I have worked with the Green Star tool every day since moving to Sydney in March. As of July, there were only 76 rated projects in Australia, and, needless to say, none are located in Forbes. Green Star can be a bit limiting since it was designed to address office buildings (education, retail, and other building type programs are forthcoming). However, it can also seem more rigorous than LEED, as it offers two ratings: one for design and another for the constructed building. Designing for sustainability is much easier than achieving it, let alone proving the achievement, which explains why thus far all six star-rated buildings are for design, not as-built.
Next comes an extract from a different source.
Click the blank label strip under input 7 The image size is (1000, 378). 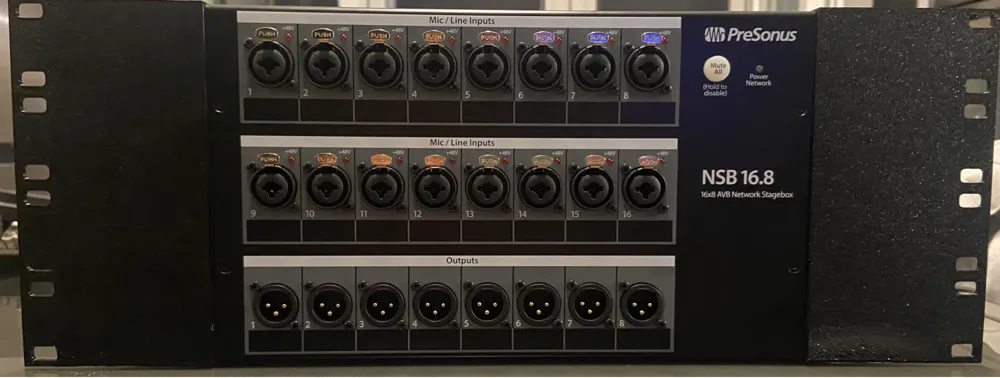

I have no doubt this will change soon.
As a designer, I’m grateful to have something like Green Star to set some consensual benchmarks on my projects, as well as to prod some otherwise conventional clients into embracing technologies and strategies to make their buildings more amenable to people. After all, can we seriously consider increased daylighting and access to external views a luxurious design? I also think Green Star couldn’t have happened at a better time, as much of Australia’s relatively booming economy is tied to iron ore and coal exports to developing countries in Asia. When so much cash is piling up in Australian wallets, thanks to such an unsustainable basis for an economy, it stands to reason the building industry should try to chip away at Australia’s dependence on dirty coal-generated electricity. This alone is the reason the country’s per capita emissions rank the highest among Organization for Economic Cooperation and Development countries.
When I left New York City for Sydney, I thought I was going to find something exotic, a different way of looking at buildings, or some strange technology that hadn’t made it to the Northern Hemisphere. I didn’t find any of that. Instead, on July 4, when Americans were shooting off fireworks made in China, the Australian Government released a draft of the Garnaut Climate Change Review (www.garnautreview.org.au), a comprehensive report the government commissioned in April 2007 to analyze the challenges the country will face in the next 100 years due to climate change. The report garnered front-page headlines—as do many environmental issues in Australia—and public debate on the report’s key element, that of a mandated carbon emissions cap-and-trade scheme by 2010, has been equal parts vociferous and laudatory. I'm certain that Garnaut will be much discussed at the World Sustainable Building Conference, which just so happens to begin on September 21 in Melbourne.
Of course, mandated carbon trading is nothing new—the 2006 Stern Review on the Economics of Climate Change, produced for the U.K.’s government, proposed something similar for the global market—but surely it means something to the people of Forbes that their government is assuming some responsibility for the climate change that has forever altered the town’s fortunes. If you can get excited about a new honey factory, maybe it’s possible to get excited about the prospects of carbon trading. I don’t know, but I’m certainly glad Australia is willing to try.